_Tasks to complete_
A - Translate this sentence from the Crohn's disease post into Spanish: "Prednisone through the IV worked best for me."
B - Reproduce the part of the Crohn's disease post that begins at the words "To the prednisone mix, they" and stops after the words "the mix yet.".

_Document text_

Wednesday, November 4, 2015

The "Good", the "Bad" & The "Ugly" - Treating Crohn's Disease (Part 1)

It's been a tornado of 3 years of different treatments for my refractory Crohn's Disease. Sometimes you imagine the doctors sitting in their rounds and spinning a roulette wheel to decide which treatments they're going to do this week/month. When it comes to treating Inflammatory Bowel Disease, the treatments change from person to person just as the type of symptoms do. Some patients are on a grocery list of medications, while others seemingly take very little at all. Some patients may have combination therapies given to them, others might just have one or two at a time.

When I first started with my Inflammatory Bowel Disease symptoms, I was started on every person with IBD's dreaded medication - prednisone. Prednisone is a steroid that works really well with stopping inflammation, but the side effects are often horrible. Prednisone through the IV worked best for me. Whenever the doctor tried to switch me over to the pill form and then have me start to lower the dosage, I would immediately go into a flare (dramatic increase in symptoms). It was usually enough to land me back in the ER. I went from being a really small 40lb kid to 111lbs at my highest. I would have heart palpitations and a racing pulse, intense sweating, at 9 I was starting to grow a mustache (great for Movember but not so much for 5th grade). I was hungry all the time and couldn't get enough food. I'd have these mood swings for no reason. I stayed on prednisone from the time I was diagnosed in July 2012 until March 2013.

To the prednisone mix, they added sulfasalazine, a medication used in the long-term treatment of Inflammatory/Rheumatory Diseases. Unfortunately, I had to stop the drug before really starting when my liver didn't respond well to it. The doctors decided that my body didn't react well to the sulfa based medications and it was time to move on. 

To the prednisone mix they added some antibiotics that have shown to have benefit in treating IBD. At least I didn't react to them, but they also didn't work that well at controlling any of my symptoms. I stayed on antibiotics until they removed my colon in 2013. But they weren't done adding to the mix yet.

Saved data entries
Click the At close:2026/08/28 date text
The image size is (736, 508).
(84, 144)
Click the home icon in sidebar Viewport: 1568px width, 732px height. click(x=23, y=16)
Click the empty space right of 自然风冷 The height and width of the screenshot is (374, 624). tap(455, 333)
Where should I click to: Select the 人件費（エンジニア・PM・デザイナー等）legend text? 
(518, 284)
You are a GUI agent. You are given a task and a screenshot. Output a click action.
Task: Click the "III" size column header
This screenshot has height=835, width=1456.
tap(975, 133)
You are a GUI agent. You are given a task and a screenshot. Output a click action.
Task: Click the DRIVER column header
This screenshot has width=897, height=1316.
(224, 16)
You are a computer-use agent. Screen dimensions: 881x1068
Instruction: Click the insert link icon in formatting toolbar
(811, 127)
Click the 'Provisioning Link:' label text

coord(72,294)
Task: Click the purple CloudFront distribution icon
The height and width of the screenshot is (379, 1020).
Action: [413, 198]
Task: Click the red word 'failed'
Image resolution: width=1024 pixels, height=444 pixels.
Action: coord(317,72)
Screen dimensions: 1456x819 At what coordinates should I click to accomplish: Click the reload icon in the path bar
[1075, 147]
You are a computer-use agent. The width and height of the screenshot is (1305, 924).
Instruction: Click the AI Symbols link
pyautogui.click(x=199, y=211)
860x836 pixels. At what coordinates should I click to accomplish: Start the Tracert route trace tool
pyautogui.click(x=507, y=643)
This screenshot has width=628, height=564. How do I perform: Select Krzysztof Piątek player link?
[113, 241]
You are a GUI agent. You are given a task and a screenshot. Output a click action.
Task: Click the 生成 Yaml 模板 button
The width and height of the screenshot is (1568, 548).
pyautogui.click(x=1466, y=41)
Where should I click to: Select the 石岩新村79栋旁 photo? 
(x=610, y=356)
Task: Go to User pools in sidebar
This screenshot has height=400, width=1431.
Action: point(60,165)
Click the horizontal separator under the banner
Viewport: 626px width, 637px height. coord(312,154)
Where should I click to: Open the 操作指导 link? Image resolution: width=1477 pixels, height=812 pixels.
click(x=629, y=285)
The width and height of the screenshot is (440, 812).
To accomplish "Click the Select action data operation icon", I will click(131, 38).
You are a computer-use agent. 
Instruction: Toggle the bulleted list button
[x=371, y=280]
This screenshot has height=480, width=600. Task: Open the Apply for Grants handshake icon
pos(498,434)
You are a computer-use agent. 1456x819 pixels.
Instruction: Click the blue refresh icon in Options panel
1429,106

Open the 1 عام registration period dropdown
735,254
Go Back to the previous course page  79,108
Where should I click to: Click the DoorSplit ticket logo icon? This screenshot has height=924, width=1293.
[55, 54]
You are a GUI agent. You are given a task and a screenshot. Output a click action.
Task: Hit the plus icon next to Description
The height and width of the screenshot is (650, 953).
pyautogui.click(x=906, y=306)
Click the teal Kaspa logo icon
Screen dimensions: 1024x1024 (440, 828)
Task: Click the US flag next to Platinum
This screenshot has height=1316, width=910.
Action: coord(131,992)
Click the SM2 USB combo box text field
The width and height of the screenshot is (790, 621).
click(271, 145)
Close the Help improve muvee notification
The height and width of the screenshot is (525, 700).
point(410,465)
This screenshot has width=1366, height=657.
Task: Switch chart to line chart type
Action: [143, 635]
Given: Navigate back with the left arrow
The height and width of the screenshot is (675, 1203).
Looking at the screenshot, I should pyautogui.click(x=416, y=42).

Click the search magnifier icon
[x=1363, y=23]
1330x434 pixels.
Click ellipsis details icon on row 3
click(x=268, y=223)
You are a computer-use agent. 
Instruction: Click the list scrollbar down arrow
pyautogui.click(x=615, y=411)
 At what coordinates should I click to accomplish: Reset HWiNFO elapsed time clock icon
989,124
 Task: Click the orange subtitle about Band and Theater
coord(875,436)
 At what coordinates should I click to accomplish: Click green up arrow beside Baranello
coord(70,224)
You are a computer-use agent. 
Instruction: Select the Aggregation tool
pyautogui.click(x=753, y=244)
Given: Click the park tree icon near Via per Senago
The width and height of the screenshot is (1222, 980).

_Answers for the tasks_
A - La prednisona por vía intravenosa fue la que mejor me funcionó.

B -
To the prednisone mix, they added sulfasalazine, a medication used in the long-term treatment of Inflammatory/Rheumatory Diseases. Unfortunately, I had to stop the drug before really starting when my liver didn't respond well to it. The doctors decided that my body didn't react well to the sulfa based medications and it was time to move on. 

To the prednisone mix they added some antibiotics that have shown to have benefit in treating IBD. At least I didn't react to them, but they also didn't work that well at controlling any of my symptoms. I stayed on antibiotics until they removed my colon in 2013. But they weren't done adding to the mix yet.